Aurelio Musi | Nel suo libro Cambiando l’Italia, il numero due del Pd, Graziano Del Rio, immagina un partito aperto, libero, senza confini, «un’assemblea permanente disorganizzata». Non si capisce bene che cosa voglia dire. Si capisce solo che allo sforzo di Renzi, teso a costruire un gruppo dirigente e una leadership nazionale coesi e in grado di spingere l’acceleratore sulle riforme, attraverso una perfetta corrispondenza col governo, fa da contrasto il disinteresse per le strutture periferiche del partito, che sono lasciate in balia di se stesse. Così in Campania il modello del partito leggero, sconfinato, disorganizzato si traduce piuttosto in un vero e proprio caos organizzato.

A pochi giorni dal pluririnviato voto di domenica per le primarie regionali il caos organizzato non concede nessun spiraglio di chiarezza a elettori e militanti del Pd che ancora credono — il termine è quello giusto perché si tratta di un vero e proprio atto di fede — nello strumento democratico per la selezione del candidato alla presidenza della Regione. Come se nulla fosse successo e procedendo imperterriti sulla loro strada, De Luca e Cozzolino vanno avanti nella loro campagna elettorale. La battaglia sta arroventandosi su facebook, dove De Luca può vantare 133 mila “mi piace”, Caldoro 33 mila, Cozzolino solo 16 mila, Migliore, a distanza, 3 mila. I soliti maligni e guastafeste fanno giustamente osservare che la formula “mi piace” su fb non è meccanicamente una manifestazione di voto e che è ben nota l’ottima promozione social del Comune di Salerno. Il ritiro della candidatura di Migliore arriva dopo che una parte dell’assemblea del Pd sta richiedendo da giorni l’annullamento delle primarie, ottenendo per tutta risposta solo gli anatemi della segreteria regionale e l’invito a lasciare il partito. Chi si è dimesso già è invece il bassoliniano di ferro Massimo Paolucci. Intanto continua alla vigilia del voto ancora la spasmodica caccia alla candidatura condivisa, una specie di mantra che si invoca per tenere lontano qualcosa che non si vuole. L’incertezza su chi può votare e chi no regna ancora sovrana.
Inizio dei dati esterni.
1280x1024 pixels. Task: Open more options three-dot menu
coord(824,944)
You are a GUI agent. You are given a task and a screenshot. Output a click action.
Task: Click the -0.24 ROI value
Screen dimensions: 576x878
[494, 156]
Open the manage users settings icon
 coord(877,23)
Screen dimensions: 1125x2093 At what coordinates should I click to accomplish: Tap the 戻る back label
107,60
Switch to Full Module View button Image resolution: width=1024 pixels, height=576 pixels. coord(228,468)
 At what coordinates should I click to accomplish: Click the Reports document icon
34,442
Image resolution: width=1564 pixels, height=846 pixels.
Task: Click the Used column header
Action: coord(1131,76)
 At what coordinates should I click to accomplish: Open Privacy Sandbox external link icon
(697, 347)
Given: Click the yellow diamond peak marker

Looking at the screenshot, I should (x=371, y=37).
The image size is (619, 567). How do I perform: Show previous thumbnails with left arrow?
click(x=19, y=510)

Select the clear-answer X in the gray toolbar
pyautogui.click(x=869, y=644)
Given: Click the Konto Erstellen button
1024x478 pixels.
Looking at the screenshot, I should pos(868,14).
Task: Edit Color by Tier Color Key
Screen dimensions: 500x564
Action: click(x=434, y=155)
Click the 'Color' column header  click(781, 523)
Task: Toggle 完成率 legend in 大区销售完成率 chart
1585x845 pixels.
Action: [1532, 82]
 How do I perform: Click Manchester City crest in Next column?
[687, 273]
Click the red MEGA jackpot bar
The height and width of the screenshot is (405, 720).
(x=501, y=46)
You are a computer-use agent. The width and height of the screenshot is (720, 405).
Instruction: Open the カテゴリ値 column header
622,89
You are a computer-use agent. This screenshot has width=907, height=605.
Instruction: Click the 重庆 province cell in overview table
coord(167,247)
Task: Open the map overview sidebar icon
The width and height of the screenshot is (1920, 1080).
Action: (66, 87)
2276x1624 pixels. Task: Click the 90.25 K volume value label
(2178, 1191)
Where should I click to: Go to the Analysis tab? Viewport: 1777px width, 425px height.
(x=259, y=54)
Infine da più parti si teme che l’ubiquo e onnipresente Cosentino, nonostante il carcere, possa ancora condizionare le primarie: il fantasma del 2011 aleggia, con la sua ombra non rassicurante, sulle primarie di domenica.
Insomma, comunque vada a finire questa storia, essa lascerà strascichi, polemiche, lacerazione e contrasti che difficilmente potranno essere in breve tempo superati, indeboliranno il Pd campano, andranno ad aggiungersi ai tanti errori commessi da questo partito in anni passati e recenti.

La Campania è totalmente assente nel gruppo dirigente nazionale del Pd renziano. Né tra i candidati alle primarie regionali c’è qualche renziano, se si esclude il convertito dell’ultima ora Migliore, che però ha rinunciato alla competizione. Se non si accorciano le distanze tra l’inner circle di Renzi e il Pd campano, anche e soprattutto con l’affidamento di responsabilità nazionali a suoi esponenti, difficilmente si potrà uscire dalla condizione di minorità che vive oggi il Pd regionale. E gli effetti positivi a livello locale della nuova leadership e del renzismo, sia sul piano elettorale sia sul piano dell’organizzazione e della vitalità del partito, difficilmente potranno essere apprezzati nel breve e nel medio periodo.